By Chiqui Cartagena
Next week’s NGLC conference promises to elevate the conversation
The Census reported data on the last eight remaining states at the end of March. And although the data that has already been released over the past several months has garnered plenty of media coverage, the real story on the impact of the 2010 Census has yet to come.
Over the next several months, researchers and marketers will have the opportunity to really digest the data and analyze it to see how it should impact marketing efforts. For the first time ever, the Census will be using the American Community Survey data to release small area data, which will allow marketers to really see the impact of the census on the local level. To nobody’s surprise, Census officials are saying that one of the big stories the 2010 Census is the growth of Hispanics.
Robert Groves, director of the U.S. Census Bureau recently summed it up like this: “This is the big headline of the Census, in both size and scope: the Hispanic population has dispersed throughout the country. Second, we are starting to a see growth in suburban areas of minority populations. Finally, the continuation of a huge demographic pattern, the gradual movement from Northeast and Midwest to the South and West.”
Next week NGLC will host its fourth conference on the New Generation Latino. The event is already sold out, but you can still sign up to view the webcast. I commend David Chitel for shining the light on a very important point that often get’s lost in the conversation about the Hispanic market. No, it’s not the issue of language; it’s the issue of fair share.
Let me address the language issue first.

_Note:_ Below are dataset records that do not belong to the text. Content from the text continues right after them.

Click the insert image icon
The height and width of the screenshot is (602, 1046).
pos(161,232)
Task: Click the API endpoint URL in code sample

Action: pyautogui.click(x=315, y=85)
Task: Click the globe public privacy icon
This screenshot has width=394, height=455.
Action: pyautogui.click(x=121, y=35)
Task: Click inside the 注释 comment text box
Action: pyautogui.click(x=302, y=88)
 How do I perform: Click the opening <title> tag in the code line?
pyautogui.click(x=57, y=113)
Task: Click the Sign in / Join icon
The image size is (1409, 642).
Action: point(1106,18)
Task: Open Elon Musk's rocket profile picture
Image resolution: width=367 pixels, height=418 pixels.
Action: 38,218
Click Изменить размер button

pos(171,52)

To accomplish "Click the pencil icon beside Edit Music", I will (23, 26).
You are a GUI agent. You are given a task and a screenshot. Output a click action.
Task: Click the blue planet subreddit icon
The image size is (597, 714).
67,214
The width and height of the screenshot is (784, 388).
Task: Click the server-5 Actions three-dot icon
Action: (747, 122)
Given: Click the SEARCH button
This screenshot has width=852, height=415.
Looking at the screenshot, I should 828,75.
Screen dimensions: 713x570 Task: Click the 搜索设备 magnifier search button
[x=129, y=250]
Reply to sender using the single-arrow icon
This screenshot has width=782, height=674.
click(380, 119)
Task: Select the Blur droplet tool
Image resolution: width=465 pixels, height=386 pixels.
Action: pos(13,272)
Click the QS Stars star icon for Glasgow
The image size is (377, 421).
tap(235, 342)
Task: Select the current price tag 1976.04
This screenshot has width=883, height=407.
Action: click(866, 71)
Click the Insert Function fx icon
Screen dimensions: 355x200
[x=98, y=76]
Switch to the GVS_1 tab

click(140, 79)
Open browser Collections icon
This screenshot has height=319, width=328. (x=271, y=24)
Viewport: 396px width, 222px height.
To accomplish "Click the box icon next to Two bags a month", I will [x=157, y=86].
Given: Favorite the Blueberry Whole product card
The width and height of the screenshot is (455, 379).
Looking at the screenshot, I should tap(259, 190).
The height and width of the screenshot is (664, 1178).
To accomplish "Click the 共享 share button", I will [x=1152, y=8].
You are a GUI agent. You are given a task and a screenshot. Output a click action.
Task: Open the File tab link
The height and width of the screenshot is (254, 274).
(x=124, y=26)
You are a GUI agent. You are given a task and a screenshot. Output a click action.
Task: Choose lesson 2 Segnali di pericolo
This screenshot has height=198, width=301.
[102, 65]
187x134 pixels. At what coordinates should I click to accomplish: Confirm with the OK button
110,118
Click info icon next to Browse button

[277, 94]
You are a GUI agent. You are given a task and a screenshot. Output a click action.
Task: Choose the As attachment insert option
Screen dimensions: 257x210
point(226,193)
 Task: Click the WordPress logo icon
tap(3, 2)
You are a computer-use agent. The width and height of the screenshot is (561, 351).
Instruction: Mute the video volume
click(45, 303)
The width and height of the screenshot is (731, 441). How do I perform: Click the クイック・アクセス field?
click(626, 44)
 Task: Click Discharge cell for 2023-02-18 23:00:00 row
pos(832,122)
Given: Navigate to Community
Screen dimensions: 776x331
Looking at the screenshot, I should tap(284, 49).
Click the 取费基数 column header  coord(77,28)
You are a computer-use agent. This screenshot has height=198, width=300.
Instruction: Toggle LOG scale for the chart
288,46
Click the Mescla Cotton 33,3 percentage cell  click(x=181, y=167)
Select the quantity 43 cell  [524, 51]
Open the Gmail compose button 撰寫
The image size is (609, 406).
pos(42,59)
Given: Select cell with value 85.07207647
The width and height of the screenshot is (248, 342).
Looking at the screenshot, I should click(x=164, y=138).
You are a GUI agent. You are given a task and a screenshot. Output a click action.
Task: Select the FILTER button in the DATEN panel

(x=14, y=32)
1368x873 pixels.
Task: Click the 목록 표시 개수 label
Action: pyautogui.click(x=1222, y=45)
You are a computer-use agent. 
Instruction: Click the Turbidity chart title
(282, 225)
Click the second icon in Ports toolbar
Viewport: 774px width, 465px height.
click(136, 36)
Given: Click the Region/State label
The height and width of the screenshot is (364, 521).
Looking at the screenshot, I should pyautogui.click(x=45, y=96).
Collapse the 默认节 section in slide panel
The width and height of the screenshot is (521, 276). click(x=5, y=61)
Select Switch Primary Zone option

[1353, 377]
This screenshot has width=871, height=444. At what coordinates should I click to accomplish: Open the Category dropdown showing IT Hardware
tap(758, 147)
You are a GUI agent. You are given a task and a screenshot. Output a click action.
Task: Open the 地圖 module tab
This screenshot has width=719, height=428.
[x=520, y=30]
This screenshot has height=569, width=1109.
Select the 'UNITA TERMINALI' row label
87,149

What NGLC has effectively done over the years is to say, “hey some Latinos, especially younger ones, are more bilingual, so in order to attract them media companies must create more culturally relevant programming.” The knee jerk reaction is: “aha, we need to do more in English! The reality, however, is that cultural relevance must happen in both languages.
There have been English-language programming options in the Hispanic market for at least a decade (SiTV – or should I say Nuvo, Mun2, etc…) and we can expect more options in English targeting Latinos in the years to come. That should surprise nobody either. But how do you explain the huge growth of young, bilingual viewers both on Univision and Telemundo? Good, culturally relevant and engaging programming. Period. So we who toil in the Hispanic market must stop bickering over Spanish vs. English issue. The truth is that it should be both!
Now we should focus our attention on the real problem facing Hispanic marketing, which is the issue of getting our “fair share” of advertising budgets in the United States. And this is the issue I hope gets a lot of attention next week at NGLC. Mr. Chitel argues that currently about $6 Billion is allocated to US Hispanic marketing efforts (90% of which are spent in Spanish-language media). That figure, however, represents only 5% of the total advertising spend in the US, which was about $117 Billion in 2009.
“Rather than focusing on how the $6 billion pie is going to be divided up and doled out, our position is that we should focus on the much larger $117 billion pie and question why more dollars are not earmarked for U.S. Hispanics as a whole. At last check, we’ve been short-changed about $12 billion to get our total market ‘fair share,’ says Chitel.”
You can question the numbers, but you can’t question the point: Hispanic media companies are not getting their “fair share” of advertising dollars in the US. And the only way we are going to get closer to what we deserve is by working together to “elevate the conversation” about the whole Hispanic market.